そのような場合に準備しておいた方が良いのが「死後事務委任契約」です。
死後の事務
死後の事務には、おおよそ下記があります。
・死亡後に病院に行き、遺体の引き取り
・葬儀や埋葬
・遺品整理
・賃貸住宅や電気・水道・ガス・電話といったライフラインの解約
・入院費や家賃などの支払い
・クレジットカードなどの解約
これらの事は誰かがやらねばならない事ですが、身寄りがいないと言っても市区町村ではやりませんので、誰かに依頼しておく必要があります。
遺言書
遺言書には財産の帰属先を明記します。
おひとり様の場合で甥や姪がいればその方に全財産を遺贈としたり、日本赤十字やUNHCRといった慈善団体に遺贈、市区町村に遺贈といったことをしておけば大丈夫です。

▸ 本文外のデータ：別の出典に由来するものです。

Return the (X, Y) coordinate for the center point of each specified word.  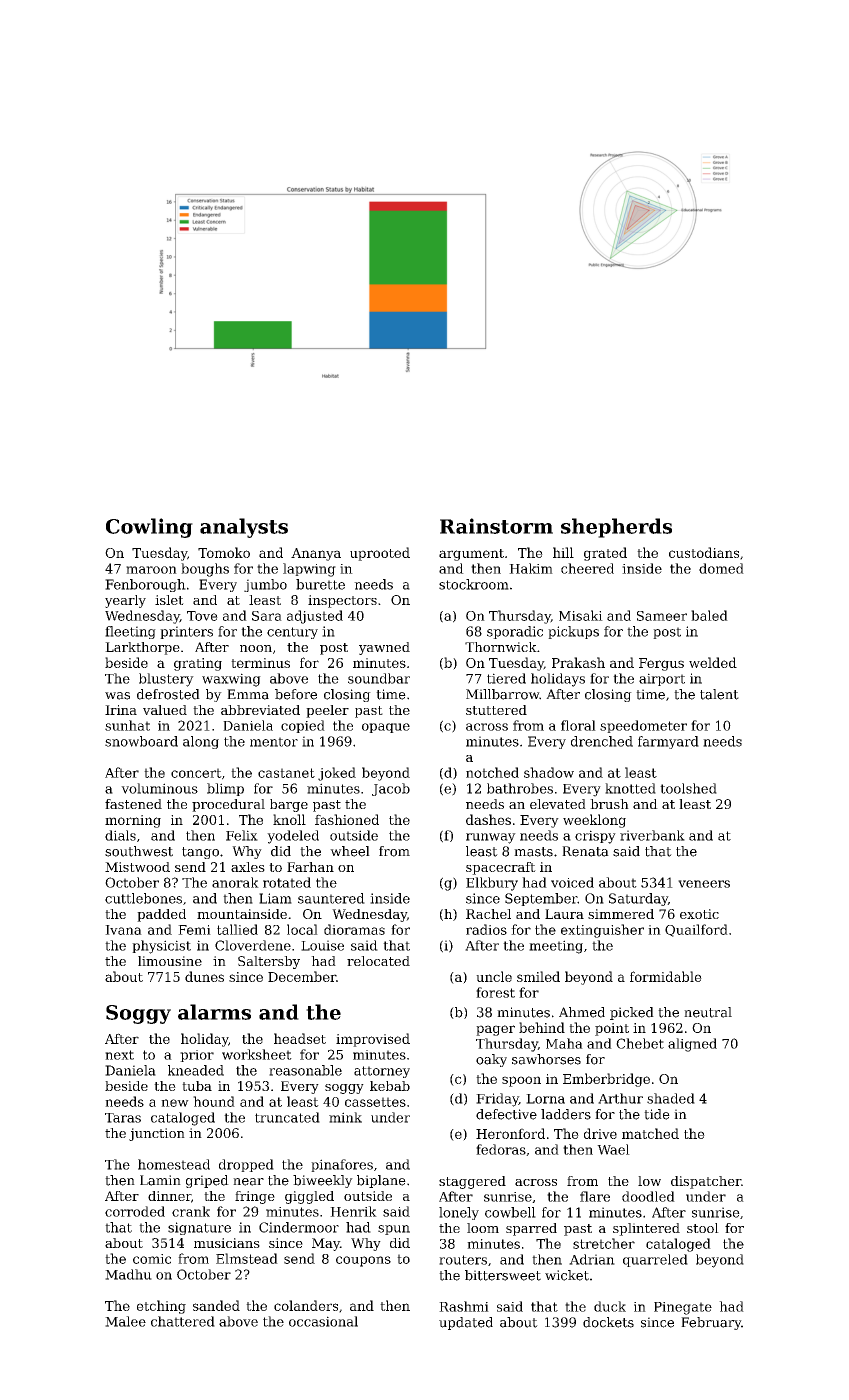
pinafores (342, 1165)
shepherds (616, 528)
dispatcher (706, 1182)
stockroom (474, 584)
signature (199, 1228)
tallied (237, 929)
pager (495, 1030)
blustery (166, 680)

あとはしっかりと頼りになりそうな遺言執行者を選任しておけば、その方が財産の名義変更などをおこなってくれます。
遺言との関係
上記の通り遺言書を作成すれば財産に関する事は記載しますので、財産の帰属先は決まっています。
しかし雑多な遺品の整理や、各種契約の解約、未払い料金や入院費用の支払いまでは含まれません。おひとり様が遺言書を作成しておいても、この点の手続きが宙に浮いてしまします。
相続人のいない財産の場合は国庫に帰属しますが、それ以外の事務はだれもやってくれません。

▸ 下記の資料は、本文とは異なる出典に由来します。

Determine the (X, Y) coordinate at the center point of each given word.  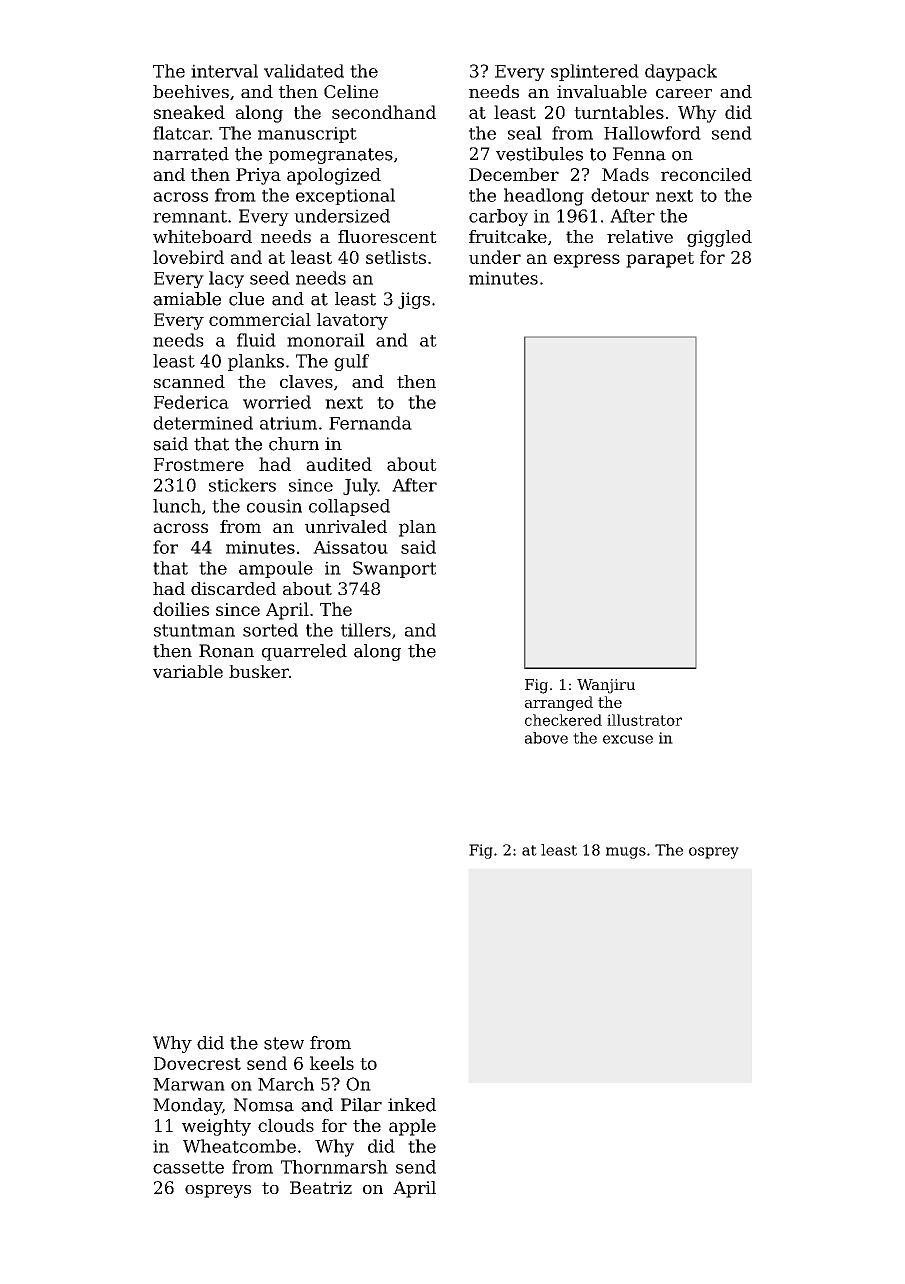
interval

身寄りのいない方は、死後事務委任契約を生前に結んでおくことが大切です。
公正証書
このように遺言書と死後事務委任契約は補完関係にありますので、おひとり様で亡くなった後の事が心配なかたは、公正証書にて遺言書と死後事務委任契約を作成すれば心配はなくなります。
遺言書には遺言執行者を死後事務委任契約の相手方にしておく必要があります。
また生前に認知症になった場合に備えて、任意後見契約も一緒に作成しておくとより安心です。